В трактире «Рога и Крест» опять было людно, и снова сердцевиной и главным очагом веселья была компания школяров. Генрих-Мария гораздо охотнее отправился бы, к примеру, бродить по городу с Себастьяном - так звали молодого человека одних с ним лет, который по всякому случаю цитировал латинские эпиграммы и с той же небрежной легкостью доказывал равенство углов. К несчастью, Себастьян едва замечал Генриха, у него было двое своих приятелей, а избавиться от Антона и его пустой болтовни, напротив, не было никакой возможности.
Что ж, следовало ожидать, что придется потрудиться, дабы сделать новую жизнь такой, как должно. Не столь уж велики эти труды, чтобы делать глупости от нетерпения. Совершенно ни к чему ссориться с Антоном, хватит и того, что обидел девушку. Обиды, несомненно, еще будут, и зависть, и упреки в зазнайстве, - так не лучше ли, чтобы их было поменьше? Да и Дядюшка все равно назначил встречу в трактире, и надобно, наконец, поесть после трудного дня.
Вчера на прощанье Дядюшка вручил ему потертый кошелечек, полный серебряных монет, и не пожелал слушать протестов: «Сочтемся потом». Мучная похлебка с луком была превосходна. В этом легко согласились между собой и девушка-сирота, которую приемная мать держала впроголодь, и здоровый парень, не евший с утра. Но от теплой еды так захотелось спать, что на пиво глаза бы не смотрели.

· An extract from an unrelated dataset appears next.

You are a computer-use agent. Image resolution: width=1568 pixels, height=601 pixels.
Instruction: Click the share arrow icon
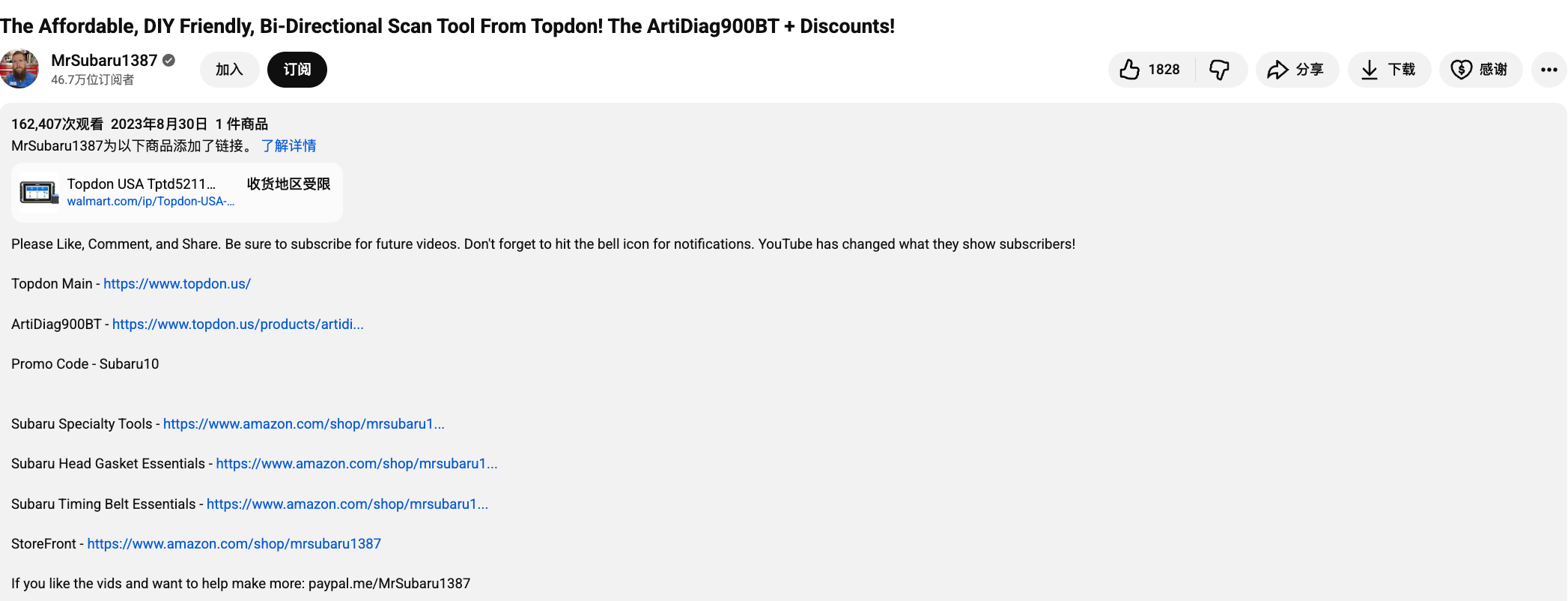[1277, 70]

– Эй, Генрих, чего грустишь? В завещании мало тебе отписали? - Антон, по своему обыкновению, толкнул его локтем в бок. - Как ты нынче с Кетхен?
– Никак, - ответил Генрих. - Я поссорился с ней.
– Да что ты?! Отчего? Сам же говорил, она на тебя не надышится!
– Да, знаешь… - Соседи справа и напротив прислушались. Генрих смутился и почувствовал, что не может угадать слов, которых от него ждут. - Больно обидчива стала.
Так и есть - все, кто слышал, засмеялись.
– Ну вот! Если уж она тебе чересчур обидчива, где другую найдешь, негордую? - Есть тут негордые. Только у Генриха денег не хватит! - А у тебя? - А мне и не надо! - Брось, видал я таких!…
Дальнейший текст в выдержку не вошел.